The Federal Emergency Management Agency (FEMA) has denied relief to more than 2,500 disaster victims from the August 2016 flooding in Louisiana because of insufficient proof of homeownership. “Thousands of people live in homes that they don’t own outright because properties were passed on to family members without successions,” the Baton Rouge Area Foundation (BRAF) explained in a press release.

BRAF hopes to reverse this trend through a program that aims to clear property title on flood-damaged homes so disaster victims can become eligible for FEMA funds and other federal grants to rebuild. “This free program will find all potential heirs to the properties and ask them to sign over their ownership—typically small amounts—to the person living in the home,” the BRAF press release stated.
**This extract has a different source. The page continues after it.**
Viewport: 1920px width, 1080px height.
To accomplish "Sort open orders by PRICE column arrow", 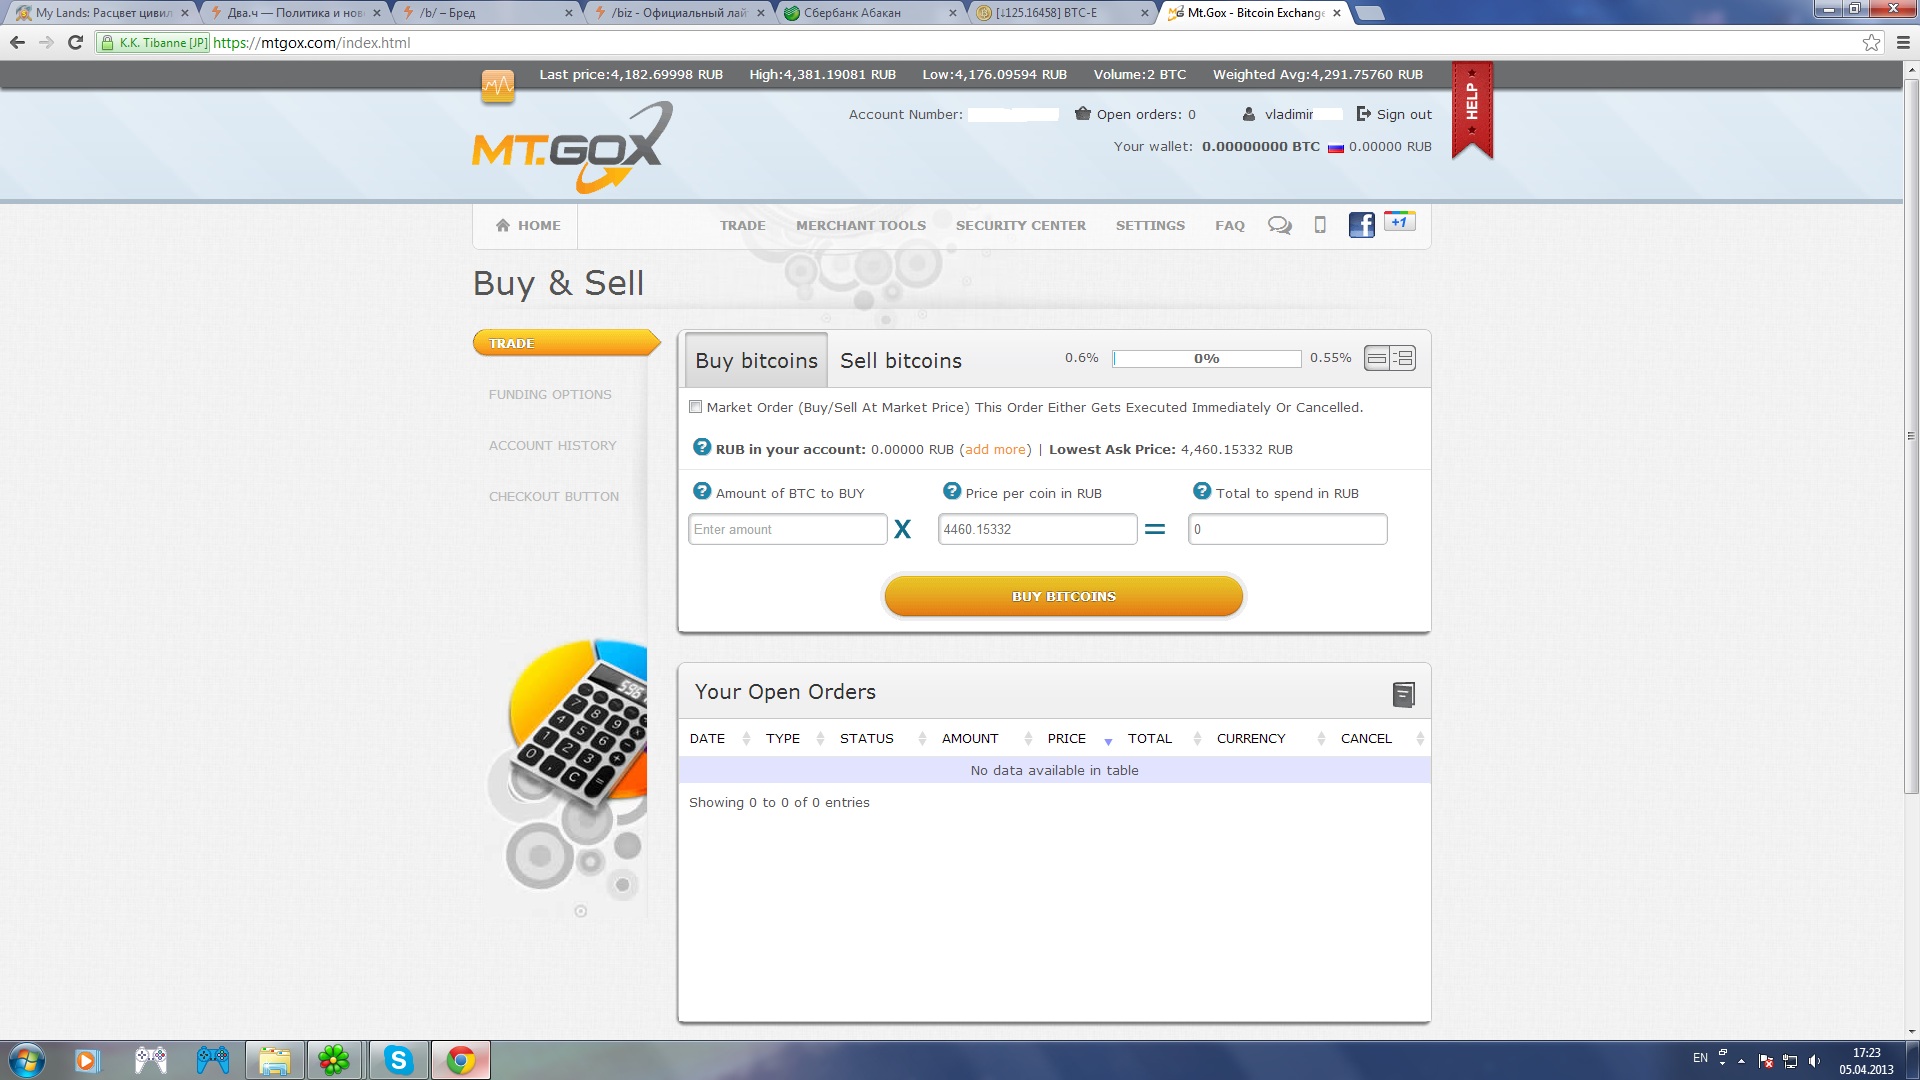I will (x=1108, y=741).
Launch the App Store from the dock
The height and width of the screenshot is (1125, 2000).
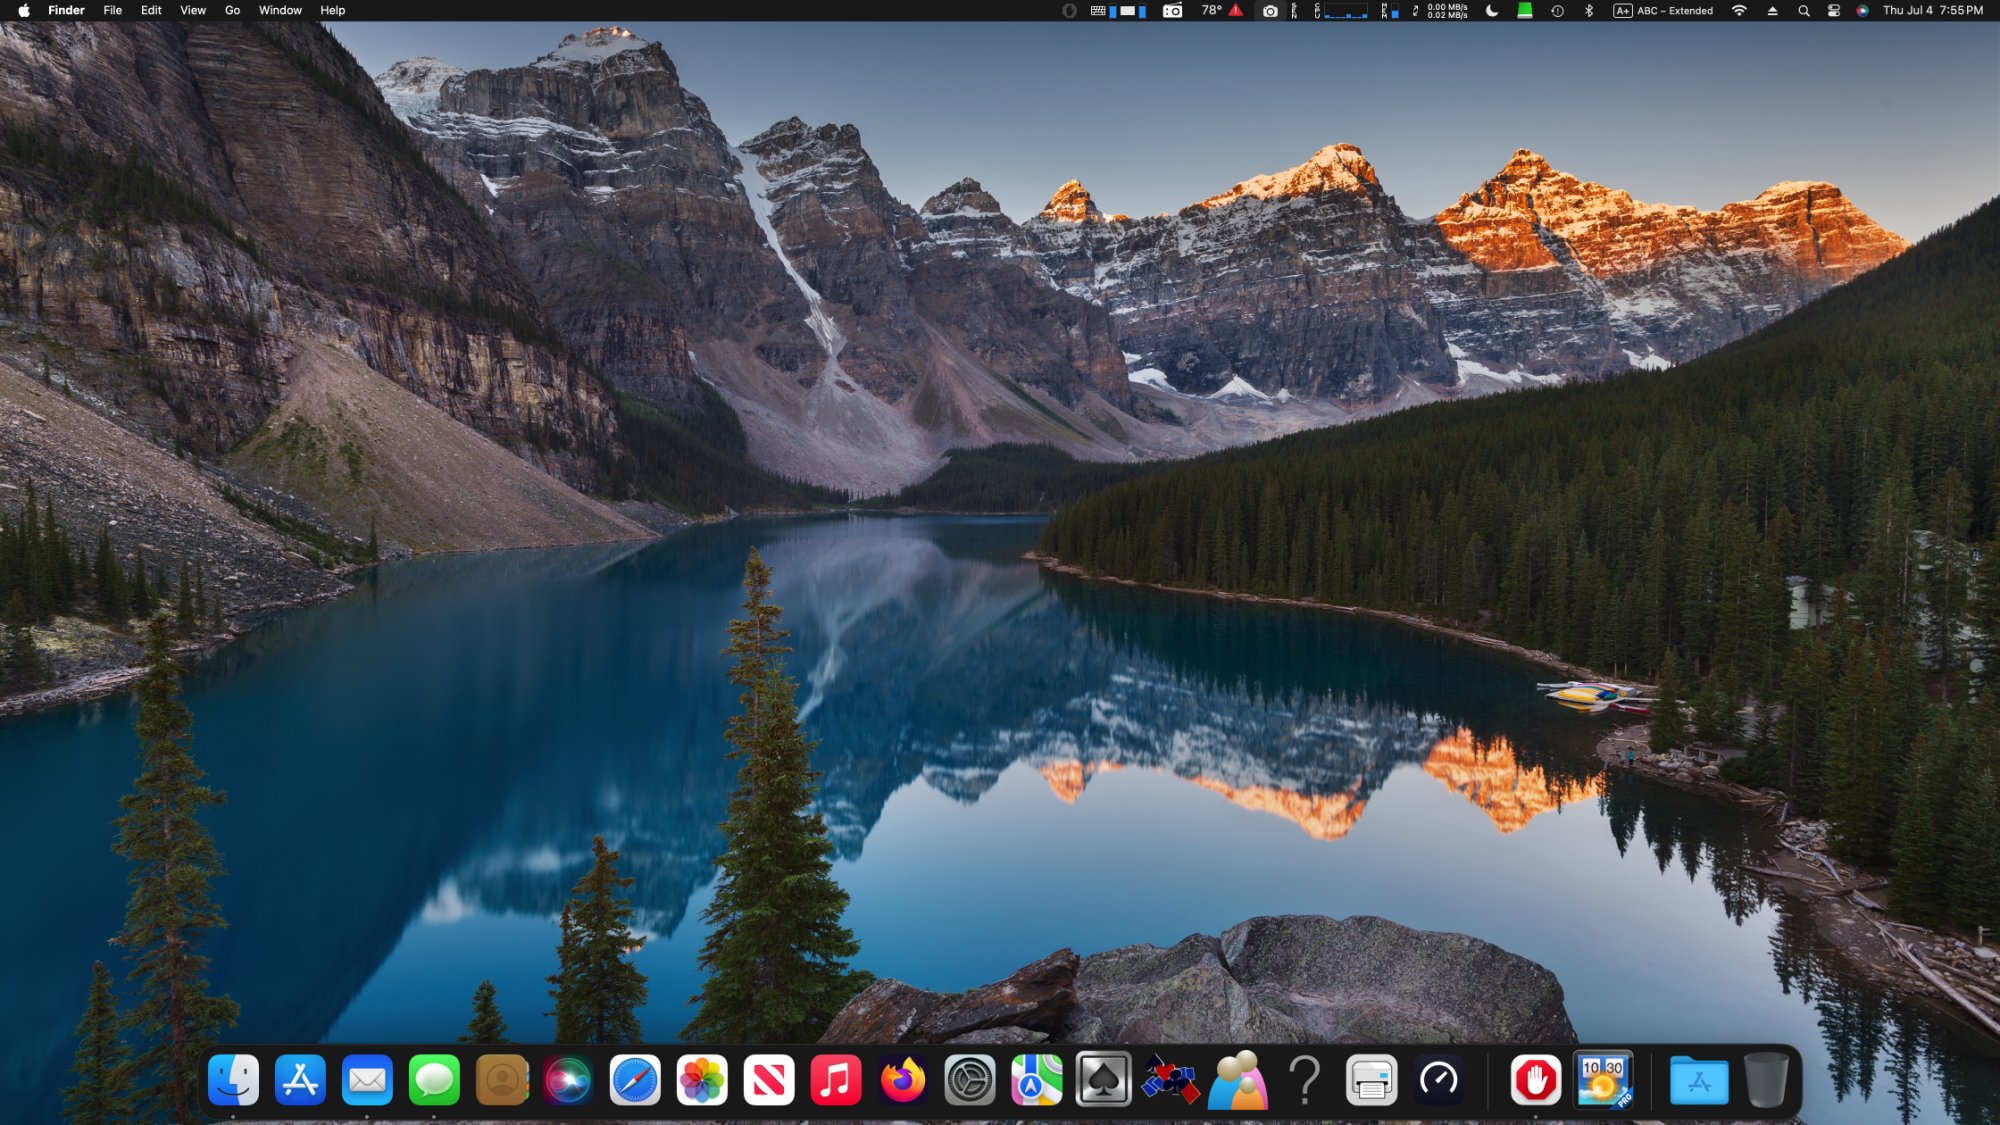pos(300,1080)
The program will benefit from the use of a smartphone app, which allows homeowners to streamline the data collection required in the title-clearing process. BRAF collaborated with the American Bar Association Center for Innovation and Stanford University Law School to create the app.

Applicants will have to meet certain income eligibility levels, and the property must be the applicant’s primary residence and be located in the qualifying parishes of East Baton Rouge, Livingston or Ascension.

The BRAF program, supported by a grant from the W.K. Kellogg Foundation, is being overseen by Southeast Louisiana Legal Services, a civil legal aid organization that serves the state’s low-income population. The program is a collaborative effort among the Baton Rouge Bar Foundation, Baton Rouge Bar Association, Louisiana State Bar Association, Louisiana Bar Foundation, Southern University Law Center, LSU Law Center, Louisiana Appleseed, Equal Justice Works, and East Baton Rouge Redevelopment Authority, the Capital Area United Way, the Greater New Orleans Foundation.